Problem to work on
Starting at the line with "Where should I click to: Open Visual" and going on through the line with "Task: Switch to the Videos tab", reproduce each line in the records below exactly and nothing more.

Saved data entries:
+---+

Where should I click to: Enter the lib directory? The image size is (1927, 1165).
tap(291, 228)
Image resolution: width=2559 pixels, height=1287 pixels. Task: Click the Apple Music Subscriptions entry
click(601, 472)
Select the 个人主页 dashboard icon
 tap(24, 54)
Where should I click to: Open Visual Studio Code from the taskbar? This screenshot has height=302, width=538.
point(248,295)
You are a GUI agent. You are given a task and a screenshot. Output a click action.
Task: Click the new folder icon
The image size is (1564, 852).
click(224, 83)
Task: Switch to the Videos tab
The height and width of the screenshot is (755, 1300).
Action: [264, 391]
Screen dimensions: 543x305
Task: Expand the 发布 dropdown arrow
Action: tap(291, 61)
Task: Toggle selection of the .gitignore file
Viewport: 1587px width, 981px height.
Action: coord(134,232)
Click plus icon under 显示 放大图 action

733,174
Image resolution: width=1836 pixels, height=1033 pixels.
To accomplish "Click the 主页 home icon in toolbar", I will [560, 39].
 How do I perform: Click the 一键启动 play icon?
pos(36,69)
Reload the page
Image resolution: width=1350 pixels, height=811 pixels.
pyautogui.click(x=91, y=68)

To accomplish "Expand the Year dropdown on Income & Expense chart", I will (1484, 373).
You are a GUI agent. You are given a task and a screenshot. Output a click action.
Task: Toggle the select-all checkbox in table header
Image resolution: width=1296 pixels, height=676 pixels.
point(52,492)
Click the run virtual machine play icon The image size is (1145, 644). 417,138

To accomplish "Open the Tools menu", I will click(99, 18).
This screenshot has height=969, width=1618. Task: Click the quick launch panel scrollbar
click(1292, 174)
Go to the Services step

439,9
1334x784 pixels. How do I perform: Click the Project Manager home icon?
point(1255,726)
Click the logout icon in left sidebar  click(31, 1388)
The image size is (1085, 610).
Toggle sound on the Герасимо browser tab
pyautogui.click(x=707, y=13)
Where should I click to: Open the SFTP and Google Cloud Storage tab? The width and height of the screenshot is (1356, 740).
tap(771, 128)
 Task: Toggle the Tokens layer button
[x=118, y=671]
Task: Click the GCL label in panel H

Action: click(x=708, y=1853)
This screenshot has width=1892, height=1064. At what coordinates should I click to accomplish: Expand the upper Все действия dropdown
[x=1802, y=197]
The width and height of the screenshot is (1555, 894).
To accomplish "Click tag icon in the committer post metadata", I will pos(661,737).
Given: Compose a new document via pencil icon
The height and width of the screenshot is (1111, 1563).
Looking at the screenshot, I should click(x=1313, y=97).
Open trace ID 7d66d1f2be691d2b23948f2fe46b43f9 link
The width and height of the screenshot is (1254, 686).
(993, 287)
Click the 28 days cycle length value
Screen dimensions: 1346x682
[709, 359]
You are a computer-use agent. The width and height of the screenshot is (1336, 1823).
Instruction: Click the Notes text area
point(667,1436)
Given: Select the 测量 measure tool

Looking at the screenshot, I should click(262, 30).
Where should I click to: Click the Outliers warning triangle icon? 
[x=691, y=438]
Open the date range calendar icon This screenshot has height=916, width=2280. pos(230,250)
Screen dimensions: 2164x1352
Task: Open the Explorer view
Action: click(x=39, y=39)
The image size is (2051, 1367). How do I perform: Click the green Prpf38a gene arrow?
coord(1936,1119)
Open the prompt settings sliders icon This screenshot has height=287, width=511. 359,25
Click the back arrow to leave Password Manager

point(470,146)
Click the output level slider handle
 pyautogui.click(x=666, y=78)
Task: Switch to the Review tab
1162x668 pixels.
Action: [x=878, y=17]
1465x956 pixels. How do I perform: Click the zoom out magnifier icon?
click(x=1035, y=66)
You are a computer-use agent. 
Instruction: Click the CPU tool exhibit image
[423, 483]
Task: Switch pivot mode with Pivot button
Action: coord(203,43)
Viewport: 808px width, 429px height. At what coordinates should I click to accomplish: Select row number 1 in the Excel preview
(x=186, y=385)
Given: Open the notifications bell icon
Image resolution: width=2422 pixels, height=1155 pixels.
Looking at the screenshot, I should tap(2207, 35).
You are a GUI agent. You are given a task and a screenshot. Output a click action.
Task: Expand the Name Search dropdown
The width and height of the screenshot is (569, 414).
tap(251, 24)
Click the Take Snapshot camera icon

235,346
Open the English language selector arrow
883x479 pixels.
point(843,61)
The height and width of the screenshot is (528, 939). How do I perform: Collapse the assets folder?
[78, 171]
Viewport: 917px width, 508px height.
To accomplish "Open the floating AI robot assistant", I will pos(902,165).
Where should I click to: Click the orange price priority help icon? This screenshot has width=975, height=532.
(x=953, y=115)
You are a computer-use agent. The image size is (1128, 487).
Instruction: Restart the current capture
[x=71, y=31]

+---+

Result below
Where should I click to: Open Visual Studio Code from the taskbar? This screenshot has height=302, width=538.
point(248,295)
You are a GUI agent. You are given a task and a screenshot. Output a click action.
Task: Click the new folder icon
The image size is (1564, 852).
click(224, 83)
Task: Switch to the Videos tab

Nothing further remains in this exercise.